As "a former Presidential Advisor" and one who had been involved "in security," Kann knew something about the penal planet HT-51 as well as the way the "Total Control System" operated. Yust Van Borg _also_ knew something about both, but obviously only "from the outside" (from stories of other prisoners, etc).
Anyway, early in the film, as the group of prisoners was dumped outside of the guard base and told to quickly make their way "out of firing range" Kann quickly makes a deal with Yust Van Borg for his (relative) freedom. He (and Christi quickly joins him) would be allowed to break away from Yust Van Borg's group in exchange for taking a significantly smaller portion of the already meager supplies that the group had been given by the base officials before dumping them outside. Yust Van Borg takes the deal because he figures that Kann / Christi are basically giving-up / committing suicide, while Kann knows that the supplies that they were given weren't nearly enough to ensure survival by anyone anyway.
Both groups, Yust Van Borg's larger group, and Kann / Christi then begin a trek (1) outside of firing range of the Base, and (2) toward a set of largely fabled Islands nick-named "The Isles of Happiness" where if they reach them, they could live-out their lives in relative peace. But it's a long way across a marshy, cold, largely desolate planet, and much inevitably ensues ...

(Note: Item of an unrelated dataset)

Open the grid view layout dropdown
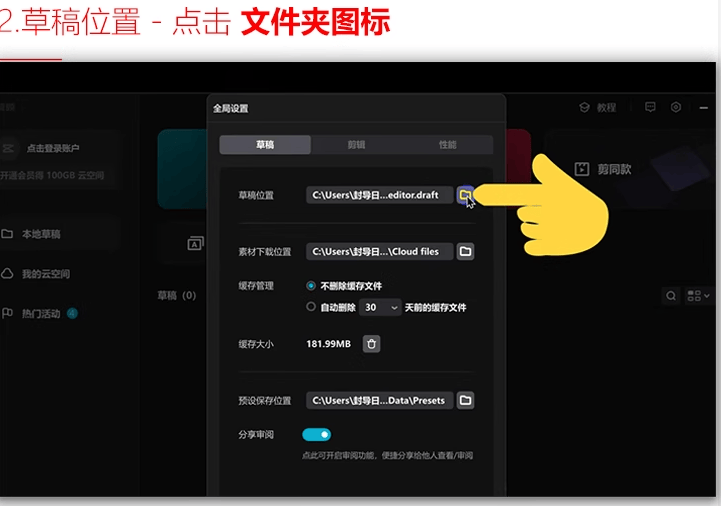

It's a pretty good story filmed in the black volcanic rock strewn wastes of northern Iceland [IMDb] and one that American / Western movie-fans would immediately recognize as following the conventions of classic contemporary science fiction. I recently found the film, utilizing Russian website megacritic.ru.
The film is relatively widely available, albeit in Russian, on the internet. English subtitles, machine translated from a set of Romanian (! ;-) subtitles can be found on the opensubtitles.org website.
Not a bad film!
* Foreign language webpages are most easily translated using Google's Chrome Browser.